» Dataset excerpts:

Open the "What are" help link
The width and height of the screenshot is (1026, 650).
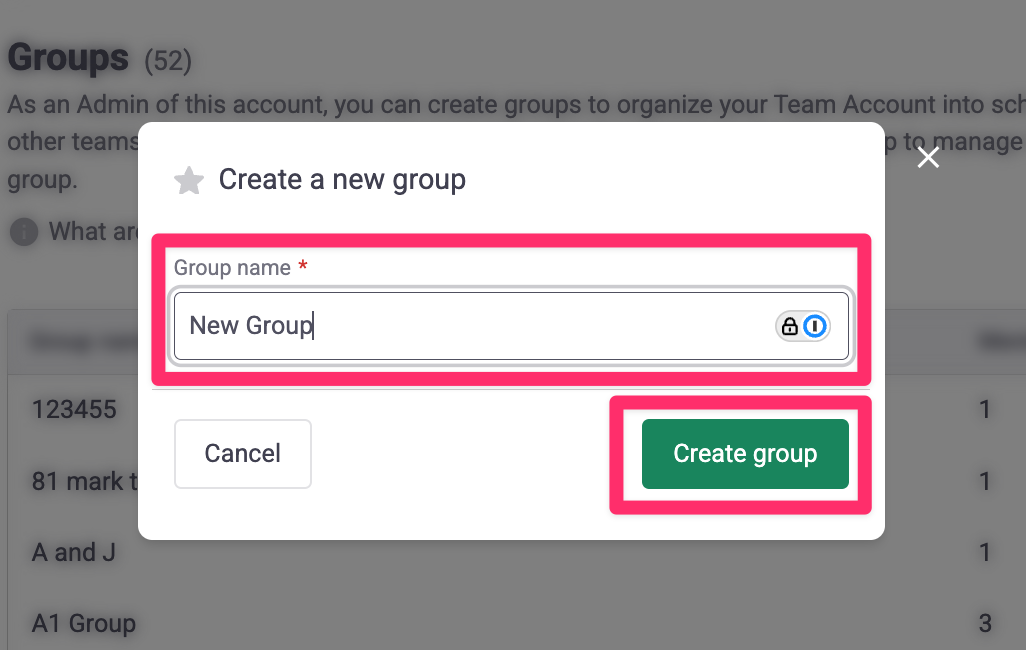click(x=92, y=232)
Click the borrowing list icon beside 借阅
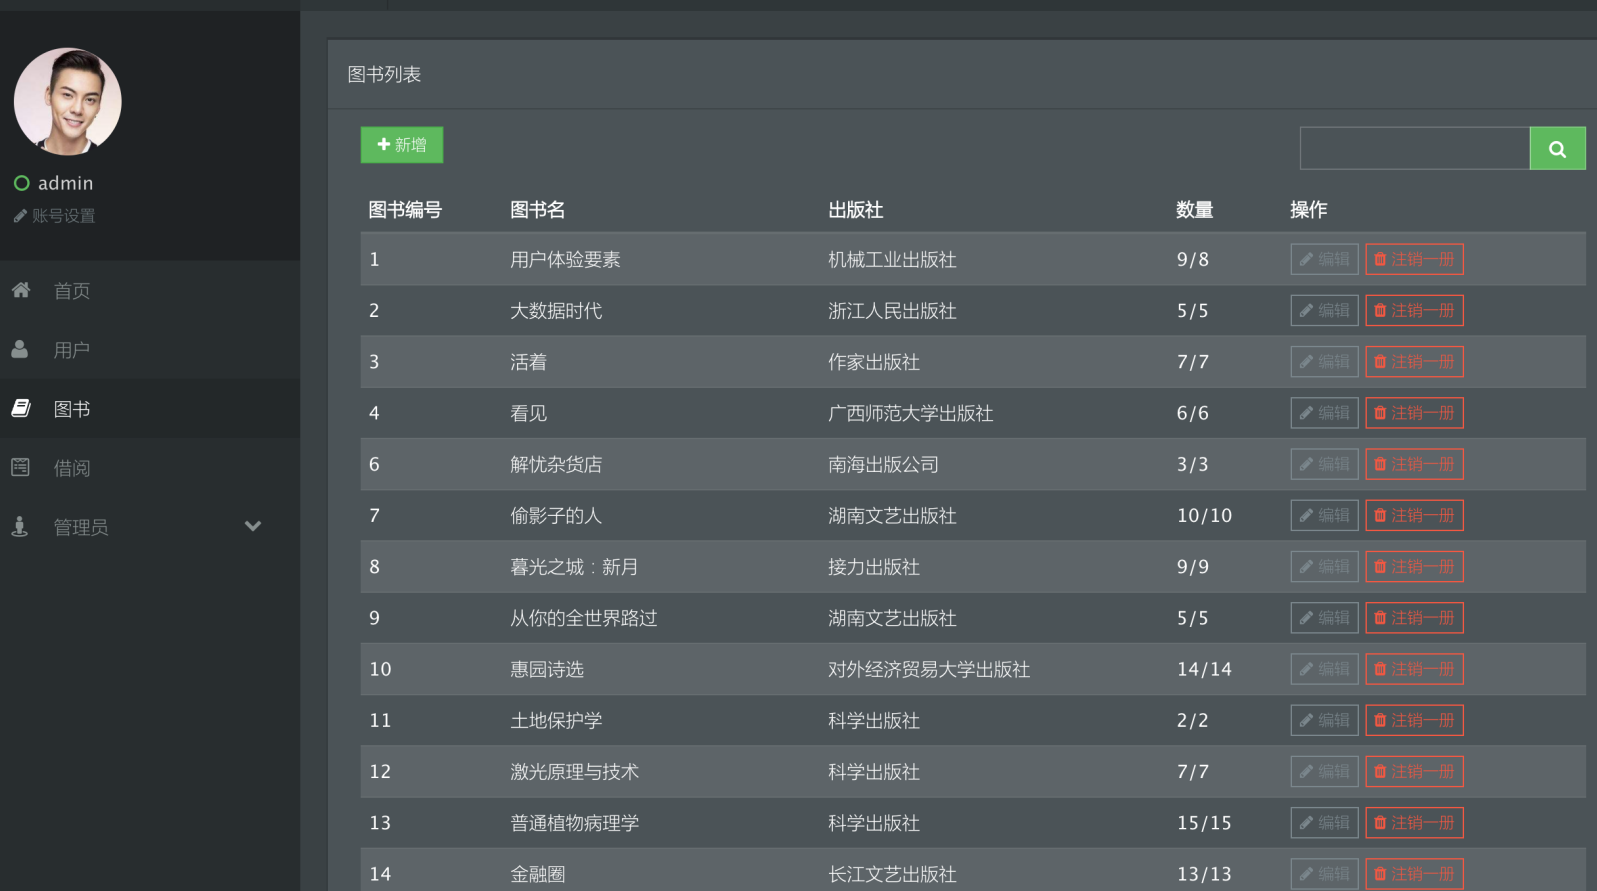This screenshot has width=1597, height=891. [x=20, y=467]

» Requirements:
Switch "icon" to "button" throughout the lines above and write all of them out again with nothing else changed. Leave out the pictures.

» Written response:
Open the "What are" help link
The width and height of the screenshot is (1026, 650).
click(x=92, y=232)
Click the borrowing list button beside 借阅
This screenshot has width=1597, height=891. [x=20, y=467]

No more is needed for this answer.